**Assignment**
Repeat the stretch of entries below from the line with "Select the Smudge tool" through the line with "Image resolution: width=1270". Include both ends and add nothing.
● ● ● ●
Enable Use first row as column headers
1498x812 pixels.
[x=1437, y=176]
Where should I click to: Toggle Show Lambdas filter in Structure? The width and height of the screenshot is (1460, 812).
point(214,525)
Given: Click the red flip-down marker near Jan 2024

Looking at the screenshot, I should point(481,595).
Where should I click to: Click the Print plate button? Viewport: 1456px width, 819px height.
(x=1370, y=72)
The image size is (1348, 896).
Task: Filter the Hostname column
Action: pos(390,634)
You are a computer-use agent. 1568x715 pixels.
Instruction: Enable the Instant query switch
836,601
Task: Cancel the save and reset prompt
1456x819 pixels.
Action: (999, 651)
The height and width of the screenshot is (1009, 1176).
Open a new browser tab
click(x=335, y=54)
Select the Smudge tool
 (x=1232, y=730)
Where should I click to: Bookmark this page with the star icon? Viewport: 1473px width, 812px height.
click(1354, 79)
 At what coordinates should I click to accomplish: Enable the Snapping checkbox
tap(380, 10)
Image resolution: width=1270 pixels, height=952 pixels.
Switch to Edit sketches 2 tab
● ● ● ●
**Result for this task**
Select the Smudge tool
 (x=1232, y=730)
Where should I click to: Bookmark this page with the star icon? Viewport: 1473px width, 812px height.
click(1354, 79)
 At what coordinates should I click to accomplish: Enable the Snapping checkbox
tap(380, 10)
Image resolution: width=1270 pixels, height=952 pixels.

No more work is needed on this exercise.